▶ [Document passage]
+ + + + + + +
I had a boss that often would call me in the afternoon to come in that night (my night off). It seemed to happen on a weekly basis. Keep in mind though, I was never actually "on call". It got to the point that everyday I'd have a drink or two just so I could say I couldn't come in.


----------



## marina628 (Dec 14, 2010)

I would like to think everyone is reasonable in this world ,maybe before having to lose your job you can try to discuss your situation and why you cannot work with your boss.My friend was in similar situation delivering appliances when he was told he 'HAS' to work every Saturday.He has a court order that gives him custody of the kids only every other weekend so it was impossible for him to work on the weekend he had the kids.His boss made concessions so he only worked every other weekend.Before you risk your job please consider how easy it will be to get another job with same benefits , pay etc.


----------



## carverman (Nov 8, 2010)

Berubeland said:


> A company has the right to fire anyone at any time.
> 
> You have the right to file suit if you
> a) have the money for a lawyer
> ...


Whew! Long story "B"! Your getting as bad (or good) as me, in longwinded
explanations! 

Your case was different. Every case is different. That's why sometimes you
have to fight getting fired (or dismissed as the case may be). If you get
dismissed for failing to meet performance objectives that you signed up
to..that would be hard one to fight. 

Same with being "dismissed with just cause", where the employer gave the employee 2 or 3 documented warnings and the employee continued with the same behaviour.

Some of these would be drinking on the job,stealing from the employer,
misappropriation of company property, giving out intellectual property
to third parties which could comprimise the employers business,
or abusing others in the workplace, such as sexual harrassment etc. 
These you probably would have a hard time fighting even with a lawyer.

But in documented cases, where the employer and employee disagree on
renumeration or things of that nature, you would probably have a case.

One example is the former CEO of Hydro One, that was dismissed for undisclosed reasons at 2.2 million annual salary
(Wow! now there is a "money gal"..I should be looking for..)
She sued over severance pay entitlement and won.

Here is a rather scathing editorial about her.
http://www.torontosun.com/comment/columnists/connie_woodcock/2010/06/11/14359881.html

Recently she was back look for more gold in regards to her pension 
entitlements.


----------



## Karen (Jul 24, 2010)

So I'm curious to know whether she won her law suit, Carverman. I googled it and found lots of references to the case, but nothing about the results. Does that mean it's still winding its way through the courts?


----------



## carverman (Nov 8, 2010)

Karen said:


> So I'm curious to know whether she won her law suit, Carverman. I googled it and found lots of references to the case, but nothing about the results. Does that mean it's still winding its way through the courts?
+ + + + + + +
▶ [Stored data]
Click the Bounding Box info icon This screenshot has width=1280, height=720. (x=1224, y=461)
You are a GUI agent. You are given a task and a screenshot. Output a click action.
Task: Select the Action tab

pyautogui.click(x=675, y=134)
+ + + + + + +
▶ [Job 1] In the forum thread on job dismissal, what annual salary did the former CEO of Hydro One have when she was dismissed?
▶ [Job 2] Reproduce, word for word, the part of the forum thread on job dismissal that opens with the words containing "Whew! Long story" and closes with "the same behaviour.".
The lines above come from a separate source that has nothing to do with the forum thread on job dismissal.

▶ [Expected answer 1] 2.2 million

▶ [Expected answer 2]
Whew! Long story "B"! Your getting as bad (or good) as me, in longwinded
explanations! 

Your case was different. Every case is different. That's why sometimes you
have to fight getting fired (or dismissed as the case may be). If you get
dismissed for failing to meet performance objectives that you signed up
to..that would be hard one to fight. 

Same with being "dismissed with just cause", where the employer gave the employee 2 or 3 documented warnings and the employee continued with the same behaviour.